*** Selected passage Section Begins ***
Vietnam continues to be one of the top FDI receivers in ASEAN

According to the latest report by HSBC, total FDI to ASEAN-6 (Singapore, Malaysia, Indonesia, Thailand, Vietnam, and the Philippines) has averaged nearly $127 billion per year since 2010, approximately three times more than the average over the previous decade – the average for 2000-09 was $41 billion.

Similarly, net FDI – inbound minus outbound direct investment – has averaged nearly $54 billion a year since 2010, almost four times the average from the previous decade.

Thinking of FDI-driven economic success stories, Vietnam naturally stands out. The country has turned itself into a rising star in global supply chains, gaining a substantial global market share in many sectors including textiles, footwear, and consumer electronics.

Since Vietnam’s Doi Moi reforms in 1986, industrial parks have been set up across the country, attracting investors with preferential tax incentives and an abundance of relatively cheap and productive labour. New FDI has been flowing into the country since the 2010s, with the lion’s share concentrated in the manufacturing sector, which consistently accounts for 4-6 per cent of GDP.

Malaysia and Vietnam are consistently the top FDI receivers relative to GDP

Much of the investment initially entered the low-value textile and footwear space, however, Vietnam has climbed up the value chain over the years, growing into a key manufacturing hub for electronics products in the last two decades.

Electronics exports reached a record high of $100 billion in 2021, accounting for over 30 per cent of Vietnam’s total exports – just 20 years ago, the share was only 5 per cent.
*** Selected passage Section Ends ***
Directions:
Resume the article on foreign direct investment in Vietnam and ASEAN, starting right after its closing sentence about electronics exports.
*** Material provided Section Begins ***
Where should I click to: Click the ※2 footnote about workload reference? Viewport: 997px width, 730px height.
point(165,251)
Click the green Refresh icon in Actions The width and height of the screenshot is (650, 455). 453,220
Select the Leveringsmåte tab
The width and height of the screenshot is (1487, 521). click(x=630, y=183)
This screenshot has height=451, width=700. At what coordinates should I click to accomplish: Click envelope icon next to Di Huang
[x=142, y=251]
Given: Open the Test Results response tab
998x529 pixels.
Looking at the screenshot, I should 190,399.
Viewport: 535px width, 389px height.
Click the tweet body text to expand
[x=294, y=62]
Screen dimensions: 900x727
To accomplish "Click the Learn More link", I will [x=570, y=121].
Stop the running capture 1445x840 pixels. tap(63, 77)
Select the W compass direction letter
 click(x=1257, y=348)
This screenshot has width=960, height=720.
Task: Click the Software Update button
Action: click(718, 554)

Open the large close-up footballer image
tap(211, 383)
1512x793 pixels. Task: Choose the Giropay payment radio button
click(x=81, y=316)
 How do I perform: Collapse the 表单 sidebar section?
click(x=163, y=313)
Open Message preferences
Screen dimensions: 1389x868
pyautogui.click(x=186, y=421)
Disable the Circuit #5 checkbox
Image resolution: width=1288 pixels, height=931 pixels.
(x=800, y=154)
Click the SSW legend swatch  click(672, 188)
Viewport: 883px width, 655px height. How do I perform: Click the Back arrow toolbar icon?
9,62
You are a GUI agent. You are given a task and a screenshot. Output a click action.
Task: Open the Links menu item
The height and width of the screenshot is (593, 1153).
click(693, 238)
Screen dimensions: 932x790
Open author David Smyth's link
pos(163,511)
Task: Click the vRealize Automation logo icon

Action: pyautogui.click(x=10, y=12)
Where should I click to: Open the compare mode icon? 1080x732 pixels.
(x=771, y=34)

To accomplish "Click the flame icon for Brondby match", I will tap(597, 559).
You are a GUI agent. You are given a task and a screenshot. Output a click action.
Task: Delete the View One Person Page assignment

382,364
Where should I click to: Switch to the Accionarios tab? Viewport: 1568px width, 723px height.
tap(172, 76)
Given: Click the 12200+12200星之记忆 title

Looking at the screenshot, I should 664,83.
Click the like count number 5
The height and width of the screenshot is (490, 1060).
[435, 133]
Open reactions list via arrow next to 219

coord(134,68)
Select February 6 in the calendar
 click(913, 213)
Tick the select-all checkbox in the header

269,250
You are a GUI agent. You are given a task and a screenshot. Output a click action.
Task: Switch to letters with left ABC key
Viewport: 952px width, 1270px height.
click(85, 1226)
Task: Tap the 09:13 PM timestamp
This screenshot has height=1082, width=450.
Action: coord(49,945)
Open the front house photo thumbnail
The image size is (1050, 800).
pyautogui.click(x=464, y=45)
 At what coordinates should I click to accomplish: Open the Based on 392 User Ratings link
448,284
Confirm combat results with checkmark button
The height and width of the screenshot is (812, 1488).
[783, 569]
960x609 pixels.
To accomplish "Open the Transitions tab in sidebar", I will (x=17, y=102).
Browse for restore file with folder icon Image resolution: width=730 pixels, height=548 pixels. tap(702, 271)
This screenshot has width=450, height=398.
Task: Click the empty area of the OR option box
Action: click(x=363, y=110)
*** Material provided Section Ends ***
The answer:
Much of the success in tech is thanks to Samsung’s multi-year FDI in Vietnam, which started in the late 2000s. With an investment of around $18 billion over the years, Samsung now has eight factories and one research and development centre in Vietnam, including two smartphone factories that produce half of the company’s smartphones and tablets.

The success of Samsung has led other tech giants, such as Google and LG, to shift their supply chains to Vietnam.

The trend intensified during the US-China trade tensions, which not only lifted Vietnam’s exports but also accelerated FDI inflows. Even though the process was partially disrupted by the pandemic, FDI inflows have remained remarkably resilient, in particular related to Apple-connected production.

For example, two Taiwanese Apple suppliers – Pegatron and Foxconn – and two mainland Chinese assemblers – Luxshare and Goertek – have all announced substantial investment plans to ramp up production capacity in Vietnam.

HSBC believes that Vietnam’s competitive FDI regime and sound macro fundamentals should continue to attract quality FDI, which is key in helping the economy move up the value chain.

Its tech ambition is far from just being a low-end manufacturing hub. However, this means that more reforms, including upskilling the workforce and improving infrastructure quality, are needed to grasp the opportunities.

According to another report by the Hinrich Foundation, Vietnam's increasing openness saw a higher increase in FDI stock as a percentage of GDP. Compared to its regional peers, the country changed from one of the most restricted to FDI to one of the most open.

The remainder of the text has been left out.